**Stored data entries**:
═══
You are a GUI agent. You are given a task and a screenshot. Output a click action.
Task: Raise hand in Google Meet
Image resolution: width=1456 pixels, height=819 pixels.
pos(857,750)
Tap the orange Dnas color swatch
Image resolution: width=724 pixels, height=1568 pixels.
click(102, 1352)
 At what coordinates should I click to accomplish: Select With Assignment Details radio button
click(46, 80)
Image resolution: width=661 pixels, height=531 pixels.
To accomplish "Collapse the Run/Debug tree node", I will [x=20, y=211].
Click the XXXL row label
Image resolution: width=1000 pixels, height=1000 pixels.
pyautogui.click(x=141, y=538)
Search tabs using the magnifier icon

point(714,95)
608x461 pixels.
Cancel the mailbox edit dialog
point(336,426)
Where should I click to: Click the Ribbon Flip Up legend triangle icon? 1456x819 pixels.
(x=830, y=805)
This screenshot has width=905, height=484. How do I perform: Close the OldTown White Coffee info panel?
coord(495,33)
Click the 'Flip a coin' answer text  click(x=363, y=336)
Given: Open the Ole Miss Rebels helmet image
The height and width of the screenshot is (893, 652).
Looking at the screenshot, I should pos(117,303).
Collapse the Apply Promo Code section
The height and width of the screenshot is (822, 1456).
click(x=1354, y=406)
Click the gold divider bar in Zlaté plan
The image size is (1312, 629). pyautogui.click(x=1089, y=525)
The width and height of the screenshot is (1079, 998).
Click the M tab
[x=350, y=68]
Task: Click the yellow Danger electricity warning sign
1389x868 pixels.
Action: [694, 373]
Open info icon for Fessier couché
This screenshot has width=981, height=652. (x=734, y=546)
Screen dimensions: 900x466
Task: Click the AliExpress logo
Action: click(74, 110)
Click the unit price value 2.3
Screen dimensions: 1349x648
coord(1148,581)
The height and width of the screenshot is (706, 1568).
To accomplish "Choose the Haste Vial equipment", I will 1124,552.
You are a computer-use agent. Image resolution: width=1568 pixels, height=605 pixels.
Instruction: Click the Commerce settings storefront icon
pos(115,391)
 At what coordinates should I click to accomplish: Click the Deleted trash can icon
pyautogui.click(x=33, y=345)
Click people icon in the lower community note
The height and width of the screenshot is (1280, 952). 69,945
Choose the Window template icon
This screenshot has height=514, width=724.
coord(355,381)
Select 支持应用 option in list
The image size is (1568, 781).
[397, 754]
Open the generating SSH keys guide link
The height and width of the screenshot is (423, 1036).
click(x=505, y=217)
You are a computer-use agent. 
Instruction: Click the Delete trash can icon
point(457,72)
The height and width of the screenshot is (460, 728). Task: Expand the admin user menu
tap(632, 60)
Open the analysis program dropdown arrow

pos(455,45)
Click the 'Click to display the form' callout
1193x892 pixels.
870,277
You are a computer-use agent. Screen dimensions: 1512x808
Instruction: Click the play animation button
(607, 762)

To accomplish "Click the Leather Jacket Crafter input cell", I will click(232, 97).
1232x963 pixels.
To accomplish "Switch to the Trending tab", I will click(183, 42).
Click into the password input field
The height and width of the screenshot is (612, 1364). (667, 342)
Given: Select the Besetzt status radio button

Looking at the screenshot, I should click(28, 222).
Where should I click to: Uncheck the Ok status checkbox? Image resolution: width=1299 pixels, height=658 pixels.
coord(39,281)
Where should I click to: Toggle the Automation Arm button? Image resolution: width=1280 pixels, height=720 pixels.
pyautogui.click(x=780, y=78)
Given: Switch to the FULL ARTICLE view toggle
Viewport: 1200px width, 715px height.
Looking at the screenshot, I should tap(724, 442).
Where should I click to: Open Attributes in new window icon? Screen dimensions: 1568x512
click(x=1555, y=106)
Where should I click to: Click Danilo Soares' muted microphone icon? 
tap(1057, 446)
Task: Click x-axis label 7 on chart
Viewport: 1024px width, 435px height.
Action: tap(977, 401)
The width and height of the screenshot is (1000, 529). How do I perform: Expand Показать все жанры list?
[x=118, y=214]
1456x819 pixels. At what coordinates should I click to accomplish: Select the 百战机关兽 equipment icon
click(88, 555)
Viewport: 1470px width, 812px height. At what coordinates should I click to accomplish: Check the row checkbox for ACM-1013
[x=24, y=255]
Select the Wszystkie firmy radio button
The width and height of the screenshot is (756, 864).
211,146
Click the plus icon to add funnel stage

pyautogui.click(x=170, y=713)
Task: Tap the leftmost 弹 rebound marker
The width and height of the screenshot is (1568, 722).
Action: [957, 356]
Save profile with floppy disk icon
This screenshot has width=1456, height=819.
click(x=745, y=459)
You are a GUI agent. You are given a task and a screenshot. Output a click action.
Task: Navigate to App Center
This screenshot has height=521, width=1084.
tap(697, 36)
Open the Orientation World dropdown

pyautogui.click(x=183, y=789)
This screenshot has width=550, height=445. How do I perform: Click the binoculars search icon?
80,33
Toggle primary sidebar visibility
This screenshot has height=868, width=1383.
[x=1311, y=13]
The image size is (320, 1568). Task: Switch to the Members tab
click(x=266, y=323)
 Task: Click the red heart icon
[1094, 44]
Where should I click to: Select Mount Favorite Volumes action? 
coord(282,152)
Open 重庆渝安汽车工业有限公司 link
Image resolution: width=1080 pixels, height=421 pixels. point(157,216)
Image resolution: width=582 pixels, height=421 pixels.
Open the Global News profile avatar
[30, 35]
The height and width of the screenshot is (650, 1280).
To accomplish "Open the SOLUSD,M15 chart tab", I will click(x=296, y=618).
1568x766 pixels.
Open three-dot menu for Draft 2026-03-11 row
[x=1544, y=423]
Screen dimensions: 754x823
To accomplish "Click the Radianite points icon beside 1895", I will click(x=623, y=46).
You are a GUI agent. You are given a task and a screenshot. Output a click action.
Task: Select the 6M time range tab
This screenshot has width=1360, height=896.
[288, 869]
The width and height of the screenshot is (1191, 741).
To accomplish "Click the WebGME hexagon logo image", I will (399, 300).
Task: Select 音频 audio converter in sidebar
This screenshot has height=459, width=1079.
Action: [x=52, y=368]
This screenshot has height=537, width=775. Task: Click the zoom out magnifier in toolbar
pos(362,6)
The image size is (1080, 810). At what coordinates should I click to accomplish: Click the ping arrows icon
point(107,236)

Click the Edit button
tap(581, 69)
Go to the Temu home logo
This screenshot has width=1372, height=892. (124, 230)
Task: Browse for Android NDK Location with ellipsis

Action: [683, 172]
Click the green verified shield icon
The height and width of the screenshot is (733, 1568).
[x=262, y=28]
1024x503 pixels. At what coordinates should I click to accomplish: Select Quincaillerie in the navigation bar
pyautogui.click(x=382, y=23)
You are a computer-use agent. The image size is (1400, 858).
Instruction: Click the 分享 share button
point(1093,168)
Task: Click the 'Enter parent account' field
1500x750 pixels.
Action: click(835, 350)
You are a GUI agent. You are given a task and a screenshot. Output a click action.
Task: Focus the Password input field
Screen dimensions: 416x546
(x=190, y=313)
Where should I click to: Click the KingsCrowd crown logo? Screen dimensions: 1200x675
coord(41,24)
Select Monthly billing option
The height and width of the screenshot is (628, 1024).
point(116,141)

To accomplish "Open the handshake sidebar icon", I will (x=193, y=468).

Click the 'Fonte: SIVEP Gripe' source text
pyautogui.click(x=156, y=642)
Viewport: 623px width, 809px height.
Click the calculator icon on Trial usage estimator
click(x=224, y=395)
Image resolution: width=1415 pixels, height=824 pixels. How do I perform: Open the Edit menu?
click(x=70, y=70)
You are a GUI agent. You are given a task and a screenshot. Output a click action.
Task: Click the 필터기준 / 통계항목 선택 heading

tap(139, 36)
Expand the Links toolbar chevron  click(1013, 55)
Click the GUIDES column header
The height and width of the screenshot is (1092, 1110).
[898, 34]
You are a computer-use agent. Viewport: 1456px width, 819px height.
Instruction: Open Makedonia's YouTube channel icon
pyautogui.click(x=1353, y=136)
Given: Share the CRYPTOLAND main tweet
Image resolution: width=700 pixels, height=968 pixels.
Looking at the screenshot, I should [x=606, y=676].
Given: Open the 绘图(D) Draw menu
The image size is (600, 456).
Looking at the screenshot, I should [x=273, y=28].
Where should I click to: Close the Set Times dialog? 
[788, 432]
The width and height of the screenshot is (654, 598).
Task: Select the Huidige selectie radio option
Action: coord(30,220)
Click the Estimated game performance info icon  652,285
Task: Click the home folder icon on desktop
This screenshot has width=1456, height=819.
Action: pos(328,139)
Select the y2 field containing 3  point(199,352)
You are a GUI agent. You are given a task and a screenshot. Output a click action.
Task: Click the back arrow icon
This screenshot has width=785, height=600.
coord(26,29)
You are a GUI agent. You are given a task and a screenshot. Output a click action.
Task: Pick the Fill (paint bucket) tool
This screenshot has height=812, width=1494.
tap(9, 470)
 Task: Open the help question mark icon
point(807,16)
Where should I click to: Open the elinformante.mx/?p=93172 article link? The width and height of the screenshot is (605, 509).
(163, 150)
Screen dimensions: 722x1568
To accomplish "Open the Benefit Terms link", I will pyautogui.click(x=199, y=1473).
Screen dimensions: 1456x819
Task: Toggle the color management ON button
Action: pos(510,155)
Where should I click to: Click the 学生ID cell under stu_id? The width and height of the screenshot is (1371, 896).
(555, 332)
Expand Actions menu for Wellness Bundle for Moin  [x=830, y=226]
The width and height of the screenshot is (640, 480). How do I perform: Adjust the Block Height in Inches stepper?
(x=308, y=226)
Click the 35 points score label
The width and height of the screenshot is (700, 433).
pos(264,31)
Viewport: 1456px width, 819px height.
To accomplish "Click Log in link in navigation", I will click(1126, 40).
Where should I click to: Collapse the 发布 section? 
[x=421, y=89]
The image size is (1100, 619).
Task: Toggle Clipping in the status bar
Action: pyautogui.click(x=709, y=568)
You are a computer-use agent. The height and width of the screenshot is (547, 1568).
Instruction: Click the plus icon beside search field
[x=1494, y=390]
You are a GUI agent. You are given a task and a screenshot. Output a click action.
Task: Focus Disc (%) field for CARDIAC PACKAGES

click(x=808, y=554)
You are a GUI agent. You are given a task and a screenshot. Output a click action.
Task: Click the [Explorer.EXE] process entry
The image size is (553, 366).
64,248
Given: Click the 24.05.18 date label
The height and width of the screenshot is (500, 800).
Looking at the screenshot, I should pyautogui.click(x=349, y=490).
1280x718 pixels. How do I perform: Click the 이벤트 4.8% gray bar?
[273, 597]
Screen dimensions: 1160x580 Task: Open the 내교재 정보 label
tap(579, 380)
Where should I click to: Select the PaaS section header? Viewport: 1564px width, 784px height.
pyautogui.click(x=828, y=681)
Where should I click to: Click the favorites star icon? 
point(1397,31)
═══
**Exercise aim**: Copy the records again word for word, from the first line through the line that contains "will [x=20, y=211].".

**Result below**:
You are a GUI agent. You are given a task and a screenshot. Output a click action.
Task: Raise hand in Google Meet
Image resolution: width=1456 pixels, height=819 pixels.
pos(857,750)
Tap the orange Dnas color swatch
Image resolution: width=724 pixels, height=1568 pixels.
click(102, 1352)
 At what coordinates should I click to accomplish: Select With Assignment Details radio button
click(46, 80)
Image resolution: width=661 pixels, height=531 pixels.
To accomplish "Collapse the Run/Debug tree node", I will [x=20, y=211].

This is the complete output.